Eating Slowly Could Curb Hunger After A Meal, Study Finds

article-2013123549252933929000Eating more slowly could lower the chances you’ll still feel hungry after your meal, according to a small new study.

And among people of normal weight, it could also decrease the number of calories consumed, found researchers from Texas Christian University. However, this calorie effect was not seen among overweight and obese people.

“A lack of statistical significance in the overweight and obese group may be partly due to the fact that they consumed less food during both eating conditions compared to the normal-weight subjects,” study researcher Meena Shah, Ph.D., a professor in the Department of Kinesiology, said in a statement. “It is possible that the overweight and obese subjects felt more self-conscious, and thus ate less during the study.”

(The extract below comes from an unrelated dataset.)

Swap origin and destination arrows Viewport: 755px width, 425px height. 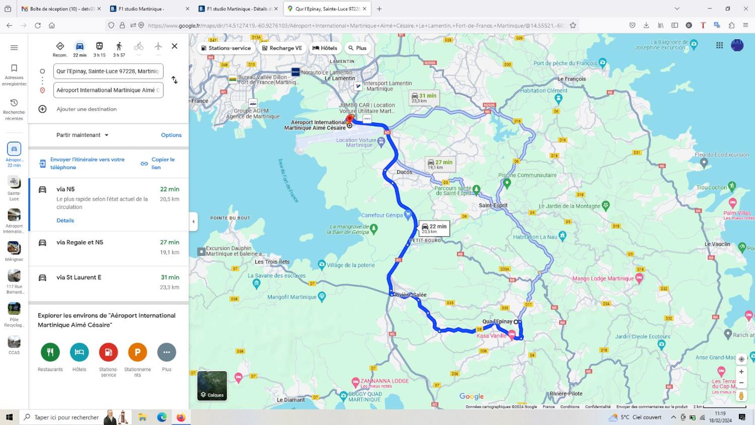click(x=175, y=80)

The new findings are published in the Journal of the Academy of Nutrition and Dietetics. Seventy people — 35 normal weight people and 35 overweight or obese people — participated in the two-day study.

On both days of the study, participants ate lunch in a metabolic kitchen, where their energy speed, eating rate (which is energy intake over the duration of the meal), energy density (which is amount of energy intake for every consumed gram of food or water) and satiety were all measured. For one of the lunches, participants were instructed to eat slowly (by imagining they had all the time in the world to eat, chewing thoroughly, putting utensils down between each bite and taking small bites), while for the other lunch, they were instructed to eat quickly (by imagining they had to finish eating by a certain time, chewing quickly, taking big bites and not putting the utensils down between each bite).

Researchers found that the normal-weight participants consumed 88 fewer calories when they were instructed to eat slowly. Obese and overweight participants also consumed fewer calories — 55 fewer — but this was not statistically significant.

Both the normal-weight and obese and overweight participants didn’t feel as hungry 60 minutes after eating slowly than they did after eating quickly, and the normal-weight group also reported greater feelings of fullness after eating slowly, compared with after eating quickly.

The two groups also drank more water during the meal when eating slowly than when eating quickly. Researchers noted that this water consumption could have had an impact on calorie consumption, too.

In addition, “the slow eating condition may also have allowed subjects to eat more mindfully and better sense their feelings of hunger suppression and satiety,” researchers wrote in the study. “Another mechanism may be that foods that are eaten slowly remain in the oral cavity for a longer period of time and lead to increased orosensory exposure that may be related to lower food intake.”

Previously, a 2011 study in the same journal showed an association between eating more quickly and having a higher body mass index. However, this study only found an association, and did not prove that eating faster eating speed causes weight gain (or that having a higher weight causes a person to eat faster).